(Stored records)
--- START ---

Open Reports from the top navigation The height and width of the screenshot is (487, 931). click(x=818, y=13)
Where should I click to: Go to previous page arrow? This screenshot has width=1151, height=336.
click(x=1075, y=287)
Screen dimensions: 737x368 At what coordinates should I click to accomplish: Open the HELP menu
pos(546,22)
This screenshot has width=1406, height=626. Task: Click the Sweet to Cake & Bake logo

--- END ---
--- START ---

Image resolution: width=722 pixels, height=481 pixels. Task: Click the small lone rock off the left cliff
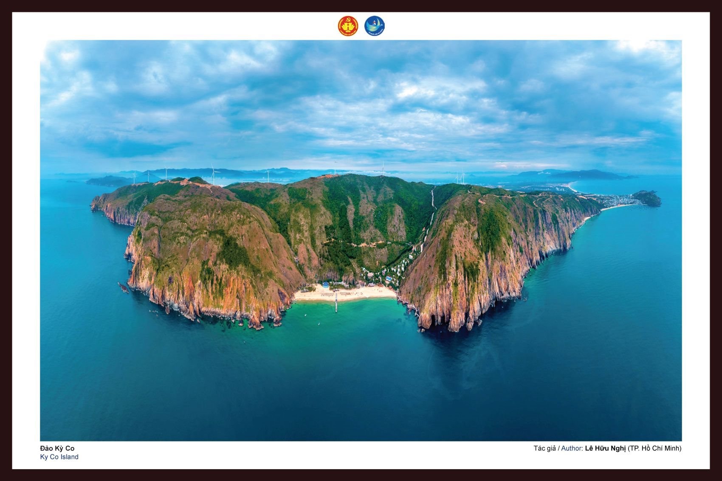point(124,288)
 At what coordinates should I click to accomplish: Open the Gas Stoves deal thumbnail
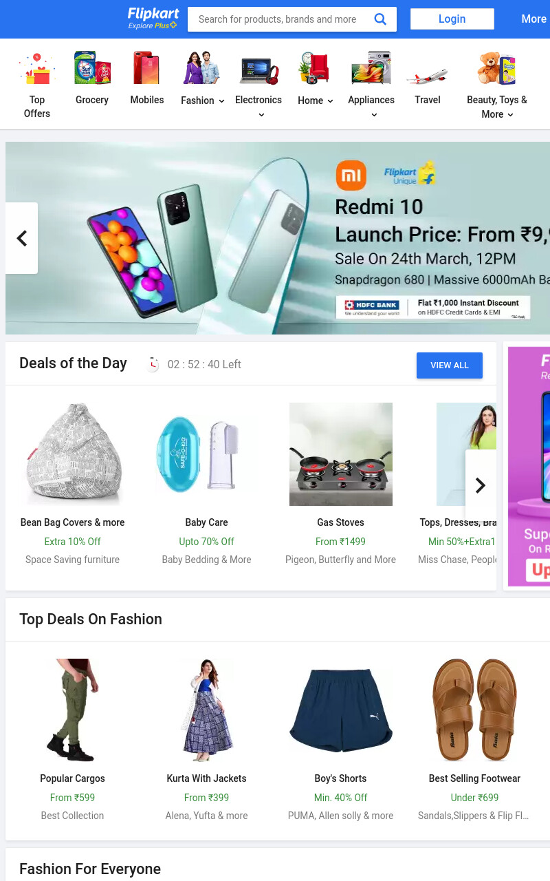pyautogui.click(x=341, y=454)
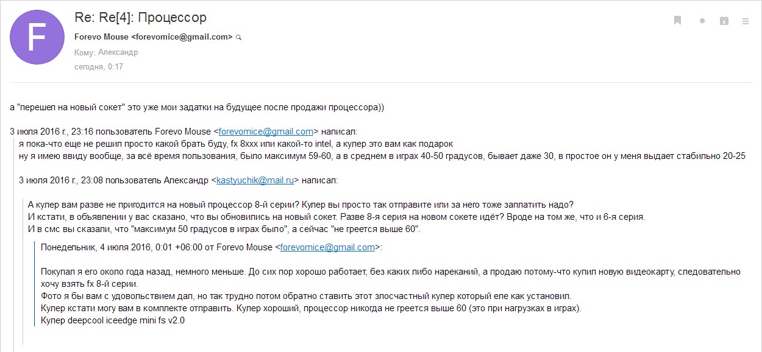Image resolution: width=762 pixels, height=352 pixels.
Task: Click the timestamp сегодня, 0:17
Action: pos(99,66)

--- END ---

ACTION ITEM –
Which lines above run from the one containing "Open Reports from" to the one containing "This screenshot has width=1406, height=626."? Give them again exactly, both ends included.

RESPONSE FOR THIS EXERCISE –
Open Reports from the top navigation The height and width of the screenshot is (487, 931). click(x=818, y=13)
Where should I click to: Go to previous page arrow? This screenshot has width=1151, height=336.
click(x=1075, y=287)
Screen dimensions: 737x368 At what coordinates should I click to accomplish: Open the HELP menu
pos(546,22)
This screenshot has width=1406, height=626. Task: Click the Sweet to Cake & Bake logo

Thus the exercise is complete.